No racial, gender discrimination

Before the authorities operationalise a facial recognition system, they should mandate vendors to carry out legitimate, independent, and reasonable tests of their service to check for accuracy and unfair performance differences across distinct subpopulations such as race, skin tone, ethnicity, gender, age, or disability status.

Test facial recognition service’s results in practical environment first

In case authorities use findings based on a facial recognition system in a court of law, they should ensure that the system has previously been tested in a practical environment. The findings of the facial recognition system would be subject to human review so that citizens are not robbed of their civil rights.

  • The results of a facial recognition service can not be treated as the sole basis to establish probable cause in a criminal investigation. This echoes the NYPD’s policy on use of facial recognition technology.
  • Authorities should disclose their use of a facial recognition service on a criminal defendant to that person in a timely manner before the trial.
  • Records pertaining to the use of a facial recognition service by authorities should be sufficient to facilitate public reporting and auditing of compliance with the agency’s facial recognition policies.

Calls for judicial accountability

Judges, who have approved, extended or denied warrants to use facial recognition systems, will have to report it to the administrator for the courts every January with details including: the fact that warrant was applied for, the period of surveillance authorised, and where the surveillance was carried out, among other things.

  • States and local government agencies, meanwhile, will have to provide a report summarising non-identifying demographic data of surveilled individuals named in warrant applications to a legislative authority.

Formation of a task force

The William D. Ruckelshaus Center, a joint public policy institute between University of Washington and Washington State University, will form a facial recognition task force, which will have representatives from the Senate, House of Representatives, advocacy organisations, law enforcement agencies, consumer protection organisations and companies that develop facial recognition services.

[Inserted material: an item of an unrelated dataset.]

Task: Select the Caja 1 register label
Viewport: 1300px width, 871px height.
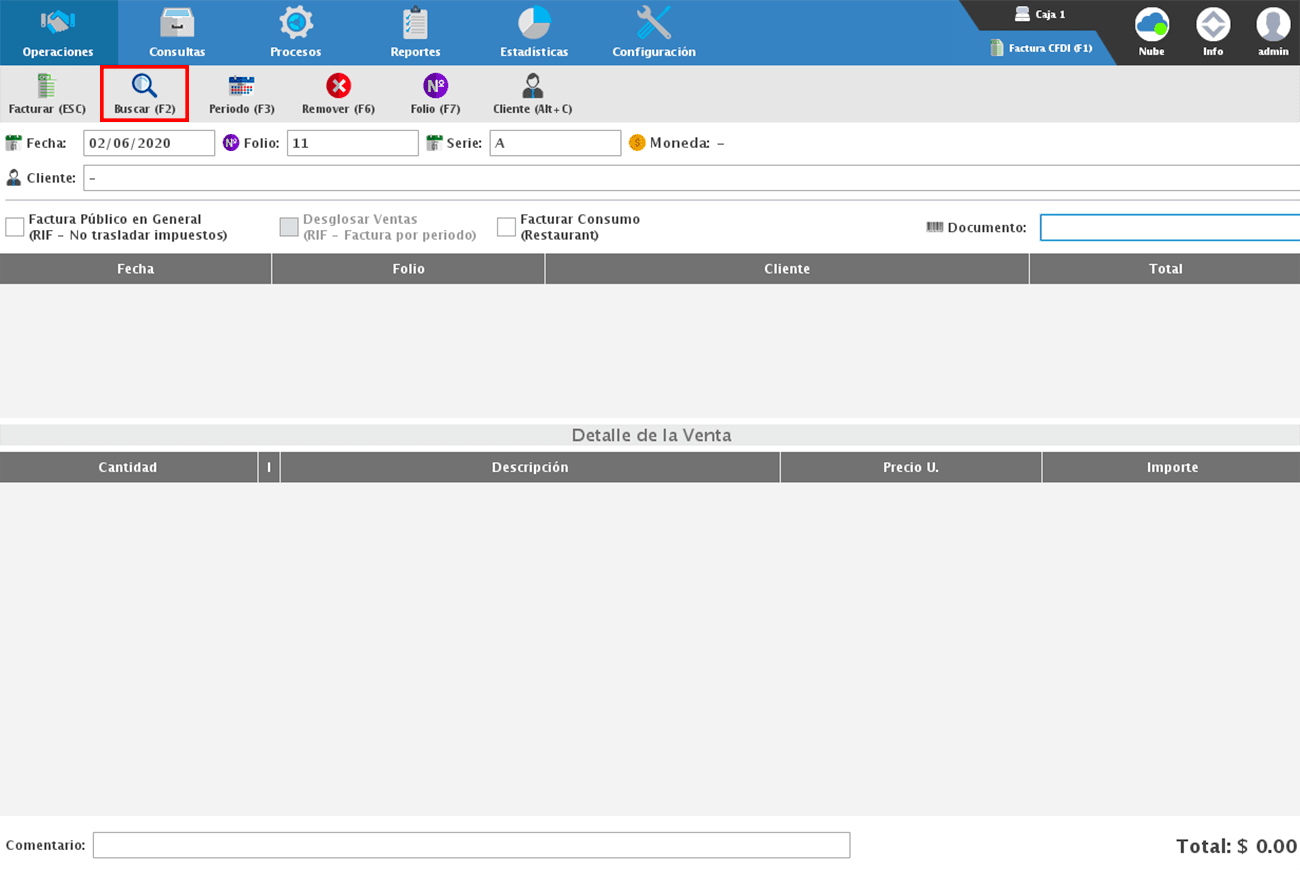Action: coord(1040,15)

The task force will:

  • Provide recommendations addressing the potential abuses and threats posed by the use of a facial recognition service to civil liberties and freedoms, privacy and security, and discrimination against vulnerable communities.
  • Study the quality, accuracy, and efficacy of a facial recognition service, to check for accuracy, and efficacy across different subpopulations.


State authorities using a facial recognition service under a federal regulation, or in partnership with a federal agency to fulfil a congressional mandate, or to identify individuals at airports and seaports, are exempt from the provisions of this Bill.